▶ **DIRECTION**
Swap "handset" for "phone" in the records from the line containing "You are a computer-use agent. Viewport: 689px" through the end of the records, both ends included. Give back only those lines, with nothing else changed.
======== WORKING DATA ========
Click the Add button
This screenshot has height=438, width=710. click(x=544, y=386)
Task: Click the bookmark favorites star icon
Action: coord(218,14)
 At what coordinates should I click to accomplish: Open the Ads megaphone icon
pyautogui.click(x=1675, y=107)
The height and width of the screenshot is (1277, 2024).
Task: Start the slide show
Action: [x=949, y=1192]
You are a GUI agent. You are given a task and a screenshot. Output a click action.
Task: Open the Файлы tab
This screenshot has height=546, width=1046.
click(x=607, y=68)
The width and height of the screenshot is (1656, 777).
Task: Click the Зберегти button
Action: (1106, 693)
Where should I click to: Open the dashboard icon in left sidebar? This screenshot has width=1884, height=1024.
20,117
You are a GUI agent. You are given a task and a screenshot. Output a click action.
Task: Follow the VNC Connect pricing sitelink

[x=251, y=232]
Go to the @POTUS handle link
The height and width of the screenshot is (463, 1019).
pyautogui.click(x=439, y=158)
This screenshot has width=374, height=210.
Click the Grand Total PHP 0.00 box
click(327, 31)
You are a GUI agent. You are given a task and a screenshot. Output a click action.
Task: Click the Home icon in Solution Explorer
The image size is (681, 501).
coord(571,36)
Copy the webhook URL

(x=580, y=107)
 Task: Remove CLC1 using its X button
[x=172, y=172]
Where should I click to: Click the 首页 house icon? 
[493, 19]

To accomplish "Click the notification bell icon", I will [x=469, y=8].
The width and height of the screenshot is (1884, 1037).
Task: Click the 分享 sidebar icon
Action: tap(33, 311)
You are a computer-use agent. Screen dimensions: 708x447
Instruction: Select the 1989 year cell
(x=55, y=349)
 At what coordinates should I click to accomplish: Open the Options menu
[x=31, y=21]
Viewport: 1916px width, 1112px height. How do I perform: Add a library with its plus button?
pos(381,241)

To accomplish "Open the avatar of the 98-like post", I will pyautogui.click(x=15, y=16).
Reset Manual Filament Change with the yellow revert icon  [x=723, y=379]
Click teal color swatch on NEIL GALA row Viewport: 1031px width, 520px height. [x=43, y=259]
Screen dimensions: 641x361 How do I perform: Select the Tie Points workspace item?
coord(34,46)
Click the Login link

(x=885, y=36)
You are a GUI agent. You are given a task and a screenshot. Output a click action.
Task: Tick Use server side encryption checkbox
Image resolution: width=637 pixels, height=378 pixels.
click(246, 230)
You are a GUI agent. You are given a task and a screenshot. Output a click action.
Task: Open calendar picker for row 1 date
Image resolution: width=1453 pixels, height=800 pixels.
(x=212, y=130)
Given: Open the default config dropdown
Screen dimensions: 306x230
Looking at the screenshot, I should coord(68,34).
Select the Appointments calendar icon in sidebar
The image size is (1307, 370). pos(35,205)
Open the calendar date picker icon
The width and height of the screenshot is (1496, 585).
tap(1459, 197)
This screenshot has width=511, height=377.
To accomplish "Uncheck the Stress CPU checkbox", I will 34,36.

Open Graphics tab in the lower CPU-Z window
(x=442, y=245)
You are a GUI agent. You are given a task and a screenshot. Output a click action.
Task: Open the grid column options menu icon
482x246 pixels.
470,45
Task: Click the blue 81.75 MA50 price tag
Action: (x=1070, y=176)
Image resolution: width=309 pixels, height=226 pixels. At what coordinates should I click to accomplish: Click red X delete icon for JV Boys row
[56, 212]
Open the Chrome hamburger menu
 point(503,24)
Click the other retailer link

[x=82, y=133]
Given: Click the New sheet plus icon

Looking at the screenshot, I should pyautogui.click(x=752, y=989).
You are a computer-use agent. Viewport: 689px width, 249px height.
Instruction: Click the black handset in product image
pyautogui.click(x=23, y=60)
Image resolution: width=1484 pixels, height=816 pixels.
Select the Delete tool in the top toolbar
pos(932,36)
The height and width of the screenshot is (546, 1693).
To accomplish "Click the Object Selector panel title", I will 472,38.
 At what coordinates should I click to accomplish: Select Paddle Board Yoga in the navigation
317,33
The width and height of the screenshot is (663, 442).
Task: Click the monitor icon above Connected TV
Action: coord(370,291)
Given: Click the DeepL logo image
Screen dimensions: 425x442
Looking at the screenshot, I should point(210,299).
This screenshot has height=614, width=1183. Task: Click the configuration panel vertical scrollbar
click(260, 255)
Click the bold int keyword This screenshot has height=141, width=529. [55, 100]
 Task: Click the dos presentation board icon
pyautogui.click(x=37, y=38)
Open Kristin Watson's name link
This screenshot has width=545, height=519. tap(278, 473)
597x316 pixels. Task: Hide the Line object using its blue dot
========
▶ **ANSWER FOR THE TASK**
You are a computer-use agent. Viewport: 689px width, 249px height.
Instruction: Click the black phone in product image
pyautogui.click(x=23, y=60)
Image resolution: width=1484 pixels, height=816 pixels.
Select the Delete tool in the top toolbar
pos(932,36)
The height and width of the screenshot is (546, 1693).
To accomplish "Click the Object Selector panel title", I will 472,38.
 At what coordinates should I click to accomplish: Select Paddle Board Yoga in the navigation
317,33
The width and height of the screenshot is (663, 442).
Task: Click the monitor icon above Connected TV
Action: coord(370,291)
Given: Click the DeepL logo image
Screen dimensions: 425x442
Looking at the screenshot, I should point(210,299).
This screenshot has height=614, width=1183. Task: Click the configuration panel vertical scrollbar
click(260, 255)
Click the bold int keyword This screenshot has height=141, width=529. [55, 100]
 Task: Click the dos presentation board icon
pyautogui.click(x=37, y=38)
Open Kristin Watson's name link
This screenshot has width=545, height=519. tap(278, 473)
597x316 pixels. Task: Hide the Line object using its blue dot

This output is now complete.